In the Daily News of Friday, June 15, there was a jolly little item about how the City of New York is ceding, free of charge, 23 acres of land in Willets Point, Queens, for which it paid $500 million in taxpayer money, to Mets chairman and CEO Fred Wilpon, who owns the adjacent baseball stadium, for development of a retail, entertainment and hotel complex. According to the agreement, Wilpon does not even have to begin work on the property for another 13 years.
This Wilpon almost lost his shirt last year (2011) when the bankruptcy trustee responsible for recouping illicit gains resulting from the Madoff pyramid racket tried to claw back a billion dollars in illicit profits that Madoff, a Mets fan, paid to Wilpon so that Madoff could use Wilpon’s name as bait to lure other suckers to invest. Wilpon’s lawyers managed to squeak out a court ruling allowing him to keep the money, and now he is onto bigger and better scams (my interpretation).
All of this largess is compliments of New York Mayor Michael Bloomberg, who has not been shy about spreading his own money around to buy himself three terms as mayor, although not with my vote. Unfortunately, Bloomberg’s money was not stretched far enough to buy my vote, or I would not be writing this now.
Unlike Rudolph Giuliani, a monstrous little creep whom I had the misfortune to run into on several occasions, (I only live a couple of blocks from the Mayor’s Official Residence), I only met Bloomberg one time, but that was the black letter date of 9/11, when we came face-to-face at the polling station for the New York mayoral primary. For me, Bloomberg was just another rich guy who was using his money to buy the Republican nomination, and I am a Democrat. I just got out of the way of him and his entourage without shaking his hand. Sept. 11 was a black letter day for me in more than one sense, since that is the day I ended up getting back with my ex-girlfriend, but that is another story, which deserves its own book.

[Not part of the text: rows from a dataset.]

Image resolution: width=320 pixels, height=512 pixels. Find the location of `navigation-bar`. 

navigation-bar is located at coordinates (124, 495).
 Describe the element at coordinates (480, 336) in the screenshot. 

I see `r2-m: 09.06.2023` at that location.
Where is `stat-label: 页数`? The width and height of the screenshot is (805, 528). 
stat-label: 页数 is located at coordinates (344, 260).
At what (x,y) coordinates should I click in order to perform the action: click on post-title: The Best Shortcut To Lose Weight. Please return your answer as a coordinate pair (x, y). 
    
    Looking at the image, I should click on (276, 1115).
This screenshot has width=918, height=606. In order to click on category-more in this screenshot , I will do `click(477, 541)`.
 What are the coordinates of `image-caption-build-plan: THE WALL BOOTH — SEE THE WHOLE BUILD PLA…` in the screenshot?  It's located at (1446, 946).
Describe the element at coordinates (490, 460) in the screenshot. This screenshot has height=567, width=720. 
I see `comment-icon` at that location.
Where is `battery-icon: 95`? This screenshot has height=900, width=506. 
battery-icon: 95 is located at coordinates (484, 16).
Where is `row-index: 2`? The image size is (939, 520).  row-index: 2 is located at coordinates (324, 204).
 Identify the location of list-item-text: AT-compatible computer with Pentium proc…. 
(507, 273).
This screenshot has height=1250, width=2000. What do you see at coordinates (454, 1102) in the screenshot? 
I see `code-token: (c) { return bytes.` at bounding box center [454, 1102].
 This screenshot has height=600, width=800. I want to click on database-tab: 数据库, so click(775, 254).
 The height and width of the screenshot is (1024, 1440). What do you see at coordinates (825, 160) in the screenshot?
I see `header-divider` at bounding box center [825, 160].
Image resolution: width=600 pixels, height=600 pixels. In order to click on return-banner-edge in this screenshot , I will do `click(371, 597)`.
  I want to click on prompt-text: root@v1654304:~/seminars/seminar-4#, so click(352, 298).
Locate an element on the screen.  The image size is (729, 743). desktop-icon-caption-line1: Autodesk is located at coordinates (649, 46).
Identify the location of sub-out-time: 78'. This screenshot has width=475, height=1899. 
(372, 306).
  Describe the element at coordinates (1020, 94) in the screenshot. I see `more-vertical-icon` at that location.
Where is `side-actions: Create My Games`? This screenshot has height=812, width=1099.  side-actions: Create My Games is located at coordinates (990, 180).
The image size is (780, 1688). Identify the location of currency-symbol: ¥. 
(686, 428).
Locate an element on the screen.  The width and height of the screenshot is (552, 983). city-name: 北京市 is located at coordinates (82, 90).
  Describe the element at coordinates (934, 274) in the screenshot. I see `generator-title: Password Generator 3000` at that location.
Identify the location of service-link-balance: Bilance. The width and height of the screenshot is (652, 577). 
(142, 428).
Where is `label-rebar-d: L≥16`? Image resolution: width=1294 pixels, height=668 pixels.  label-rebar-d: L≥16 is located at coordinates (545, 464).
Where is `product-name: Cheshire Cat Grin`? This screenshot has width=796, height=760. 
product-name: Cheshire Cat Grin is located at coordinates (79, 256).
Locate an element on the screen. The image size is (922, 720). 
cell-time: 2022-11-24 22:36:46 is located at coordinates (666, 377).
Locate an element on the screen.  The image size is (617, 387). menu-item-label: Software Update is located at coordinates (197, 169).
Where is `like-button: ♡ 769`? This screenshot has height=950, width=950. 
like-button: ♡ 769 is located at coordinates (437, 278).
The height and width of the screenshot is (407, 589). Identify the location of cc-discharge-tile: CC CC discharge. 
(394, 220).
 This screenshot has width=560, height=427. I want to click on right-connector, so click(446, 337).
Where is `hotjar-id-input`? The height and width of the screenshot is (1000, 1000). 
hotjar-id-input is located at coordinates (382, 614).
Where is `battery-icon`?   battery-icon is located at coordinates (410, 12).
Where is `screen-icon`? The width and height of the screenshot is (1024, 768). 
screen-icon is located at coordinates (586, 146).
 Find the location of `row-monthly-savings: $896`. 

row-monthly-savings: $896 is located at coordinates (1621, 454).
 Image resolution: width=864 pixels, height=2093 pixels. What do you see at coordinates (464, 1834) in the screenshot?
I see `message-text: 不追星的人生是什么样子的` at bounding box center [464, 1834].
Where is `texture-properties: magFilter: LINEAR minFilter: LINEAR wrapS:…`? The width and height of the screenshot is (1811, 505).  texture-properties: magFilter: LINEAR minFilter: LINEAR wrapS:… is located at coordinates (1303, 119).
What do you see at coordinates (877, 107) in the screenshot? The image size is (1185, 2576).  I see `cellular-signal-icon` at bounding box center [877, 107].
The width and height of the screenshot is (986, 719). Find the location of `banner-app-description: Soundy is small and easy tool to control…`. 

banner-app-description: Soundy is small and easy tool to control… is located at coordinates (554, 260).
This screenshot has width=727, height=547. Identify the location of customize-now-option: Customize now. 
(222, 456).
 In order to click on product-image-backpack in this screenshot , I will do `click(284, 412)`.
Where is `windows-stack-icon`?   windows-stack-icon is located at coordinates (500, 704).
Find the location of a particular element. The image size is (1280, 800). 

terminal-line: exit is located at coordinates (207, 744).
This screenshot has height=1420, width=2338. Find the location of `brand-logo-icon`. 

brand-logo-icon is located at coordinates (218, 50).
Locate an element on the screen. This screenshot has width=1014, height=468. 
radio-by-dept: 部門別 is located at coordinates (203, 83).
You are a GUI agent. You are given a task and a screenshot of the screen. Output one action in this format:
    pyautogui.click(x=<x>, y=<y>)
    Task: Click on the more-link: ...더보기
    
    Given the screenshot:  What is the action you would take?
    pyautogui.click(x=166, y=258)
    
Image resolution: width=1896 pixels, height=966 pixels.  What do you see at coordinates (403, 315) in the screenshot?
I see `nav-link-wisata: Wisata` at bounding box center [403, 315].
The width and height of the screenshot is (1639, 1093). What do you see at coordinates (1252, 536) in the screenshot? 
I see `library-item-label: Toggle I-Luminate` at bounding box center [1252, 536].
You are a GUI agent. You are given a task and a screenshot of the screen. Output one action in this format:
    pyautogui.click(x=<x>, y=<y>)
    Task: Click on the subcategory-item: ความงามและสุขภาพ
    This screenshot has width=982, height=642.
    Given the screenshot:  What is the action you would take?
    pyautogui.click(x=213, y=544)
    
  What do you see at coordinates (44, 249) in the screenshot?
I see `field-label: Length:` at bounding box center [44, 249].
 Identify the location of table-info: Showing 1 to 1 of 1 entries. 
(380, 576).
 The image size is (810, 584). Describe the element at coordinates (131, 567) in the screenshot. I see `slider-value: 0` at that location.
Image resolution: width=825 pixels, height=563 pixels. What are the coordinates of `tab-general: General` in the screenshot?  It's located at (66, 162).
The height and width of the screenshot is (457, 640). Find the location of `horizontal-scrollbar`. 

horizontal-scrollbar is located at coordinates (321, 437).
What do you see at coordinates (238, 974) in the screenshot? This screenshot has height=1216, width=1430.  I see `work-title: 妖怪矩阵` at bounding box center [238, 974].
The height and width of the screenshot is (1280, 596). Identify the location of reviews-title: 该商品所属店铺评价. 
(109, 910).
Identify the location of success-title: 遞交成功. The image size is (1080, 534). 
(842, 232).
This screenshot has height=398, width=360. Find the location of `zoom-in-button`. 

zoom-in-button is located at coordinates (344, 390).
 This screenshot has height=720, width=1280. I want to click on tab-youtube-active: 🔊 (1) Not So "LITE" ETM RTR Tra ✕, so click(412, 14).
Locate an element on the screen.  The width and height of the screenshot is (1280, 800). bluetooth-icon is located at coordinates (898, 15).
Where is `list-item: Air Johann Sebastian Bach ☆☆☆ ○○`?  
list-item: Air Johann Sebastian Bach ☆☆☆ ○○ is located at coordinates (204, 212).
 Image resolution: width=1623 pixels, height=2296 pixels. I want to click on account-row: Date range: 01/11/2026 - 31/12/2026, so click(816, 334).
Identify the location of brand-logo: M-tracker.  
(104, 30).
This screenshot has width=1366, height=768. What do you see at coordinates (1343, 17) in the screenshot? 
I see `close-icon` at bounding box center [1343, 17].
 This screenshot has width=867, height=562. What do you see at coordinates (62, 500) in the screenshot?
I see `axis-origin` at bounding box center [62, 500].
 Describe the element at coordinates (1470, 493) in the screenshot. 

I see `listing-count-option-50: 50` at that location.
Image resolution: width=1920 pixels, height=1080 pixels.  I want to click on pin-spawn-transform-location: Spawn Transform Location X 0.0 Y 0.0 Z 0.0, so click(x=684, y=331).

Bloomberg is very tough on crime at the street level, but at the boardroom level he is rather more indulgent, having been allegedly thick as thieves with various malefactors since biblical times. It’s easy to go after the small fry, and New York is infested with nothing but low-end chiselers of every denomination, like the fat transit authority executive who got her girlfriend an $85,000 job so that she could sit around her desk and play video games.
In the meantime, hotshot MBA Rajat Gupta, a former director of Goldman Sachs and Proctor & Gamble, and also the former chairman of the stratospherically influential consulting group McKinsey and Co., was convicted of conniving with convicted Galleon Group chairman Raj Rajaratnam to commit insider trading based on evidence that he shared confidential information from Goldman board meetings with Rajaratnam, who traded on it ahead of the market. Rajaratnam got an 11 year term, and Gupta will not be far behind. All I can say is that in the face of this kind of success, I do not feel so badly considering the low level of my own achievements.
This is why the Republicans are so hot to get rid of Obama. Under a Romney administration none of these investigations would have taken place and none of these cases would have gone to court. Stealing was the natural order of the universe unfolding as it should, and what is left trickles down to you.